Pentagonal puckering in a sheet of amorphous graphene

TL;DR

This study uses density functional theory to explore how pentagons in amorphous graphene induce local curvature and puckering, revealing a lower-energy non-planar state with buckyball-like domes.

Contribution

It provides the first density functional analysis of topologically disordered amorphous graphene, highlighting the role of pentagons in inducing puckering and local curvature.

Findings

Pentagons induce local curvature in amorphous graphene.

A puckered state has lower energy than the planar configuration.

Local buckyball domes form around pentagons.

Abstract

Ordered graphene has been extensively studied. In this paper we undertake a first density functional study of it topologically disordered analogues of graphene, in the form of a random network, consisting predominantly of hexagonal rings, but also including pentagons and heptagons.
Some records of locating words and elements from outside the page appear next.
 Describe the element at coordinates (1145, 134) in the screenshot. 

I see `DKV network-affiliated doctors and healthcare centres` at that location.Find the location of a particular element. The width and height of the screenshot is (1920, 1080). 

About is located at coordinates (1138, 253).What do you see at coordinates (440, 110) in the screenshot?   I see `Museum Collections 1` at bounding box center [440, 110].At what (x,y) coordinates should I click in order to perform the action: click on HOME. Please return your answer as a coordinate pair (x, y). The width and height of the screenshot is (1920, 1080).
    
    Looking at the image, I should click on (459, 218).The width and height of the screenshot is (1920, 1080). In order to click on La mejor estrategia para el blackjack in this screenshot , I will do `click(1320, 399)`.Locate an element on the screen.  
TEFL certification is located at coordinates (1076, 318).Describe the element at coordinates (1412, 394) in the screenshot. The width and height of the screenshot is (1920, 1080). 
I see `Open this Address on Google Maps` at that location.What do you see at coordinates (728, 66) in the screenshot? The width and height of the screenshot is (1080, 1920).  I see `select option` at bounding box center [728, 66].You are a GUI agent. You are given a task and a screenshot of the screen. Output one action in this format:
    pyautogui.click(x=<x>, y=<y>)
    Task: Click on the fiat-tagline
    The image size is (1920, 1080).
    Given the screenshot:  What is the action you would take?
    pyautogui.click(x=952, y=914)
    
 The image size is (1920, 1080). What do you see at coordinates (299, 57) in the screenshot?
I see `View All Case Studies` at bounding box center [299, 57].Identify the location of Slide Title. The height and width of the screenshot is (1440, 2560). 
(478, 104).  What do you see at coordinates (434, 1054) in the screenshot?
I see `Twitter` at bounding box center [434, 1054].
After some preliminaries with crystalline material, we relax various random network models and find that the presence of carbon pentagons induce local curvature, thus breaking the initial planar symmetry, in some analogy with the case of fullerenes. Using density functional theory to calculate the total energy, we find that while the planar state is locally stable, there is a puckered state that has lower energy. The scale of the puckering is consistent with that expected with local maxima and minima associated with pentagons surrounded by larger rings; forming local "buckyball domes".